**Goal of the exercise**. Repeat the stretch from "I'm lying on" through "an iPod shuffle." in the essay below about deciding whether to have a second child, word for word.

**Exercise passage**.
***
I'm lying on my back, feet in stirrups. Dr. Gyno snaps on a plastic glove and gives the old "scootch toward me." This is not how I had planned on spending my Tuesday morning.
I have lived by the motto "Jump and the net will appear," and not just because I have a thing for firemen. That simple philosophy has inspired me to lead a life of frequent and deliberate change. Hairstyles, apartments, boyfriends, careers... I cycled through them all with the ease of an iPod shuffle.
Right now you're probably thinking, "Wow, what a flake." And you'd be right, only I prefer the term "Change Junkie." It's more accurate, and besides, I kind of like the badass connotation. But that was the old (young) me. Now I'm the new (old) me. I'm a 42-year-old wife, with a kid, and a husband who wants another (kid, not wife. Not as far as I know, anyway). Unfortunately for him -- and for three sets of eager, salivating grandparents -- the concept of change now totally freaks me out.
There could be six half-naked firemen standing outside my window yelling "Jump, you're ovulating!" and I still wouldn't budge. When it comes to the question of whether to have a second child, I haven't had the guts to lift my feet off the floor.
***
Data excerpts
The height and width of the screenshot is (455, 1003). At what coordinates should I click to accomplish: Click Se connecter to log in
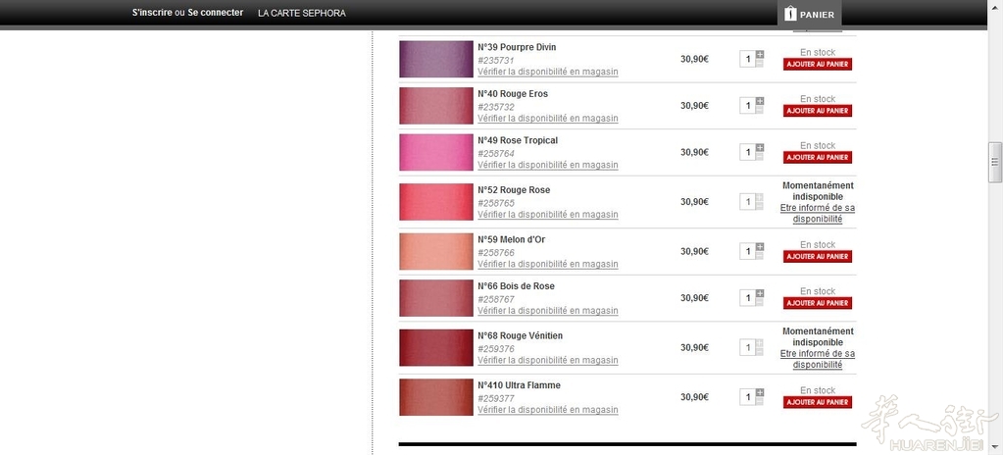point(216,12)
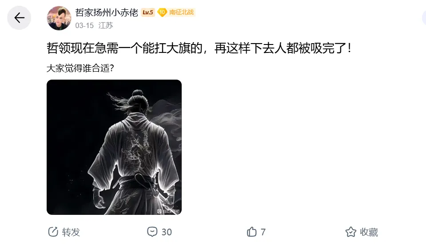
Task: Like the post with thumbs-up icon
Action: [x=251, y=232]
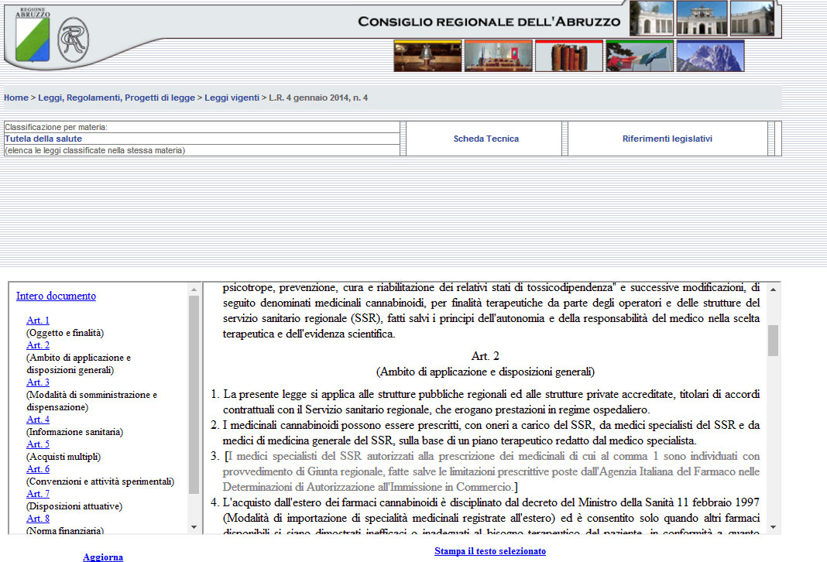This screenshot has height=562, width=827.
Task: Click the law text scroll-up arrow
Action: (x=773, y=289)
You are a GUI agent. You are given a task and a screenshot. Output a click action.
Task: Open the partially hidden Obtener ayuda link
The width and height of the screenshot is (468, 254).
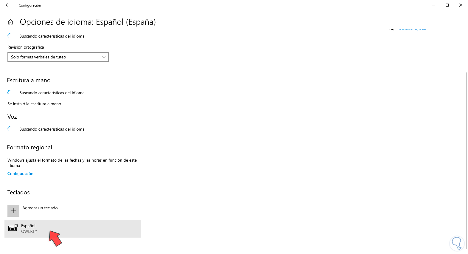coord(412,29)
***
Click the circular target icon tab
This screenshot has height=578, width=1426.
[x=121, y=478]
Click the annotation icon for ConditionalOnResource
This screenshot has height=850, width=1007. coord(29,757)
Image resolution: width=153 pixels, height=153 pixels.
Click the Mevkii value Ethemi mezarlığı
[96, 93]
***
**Result below**.
I'm lying on my back, feet in stirrups. Dr. Gyno snaps on a plastic glove and gives the old "scootch toward me." This is not how I had planned on spending my Tuesday morning.
I have lived by the motto "Jump and the net will appear," and not just because I have a thing for firemen. That simple philosophy has inspired me to lead a life of frequent and deliberate change. Hairstyles, apartments, boyfriends, careers... I cycled through them all with the ease of an iPod shuffle.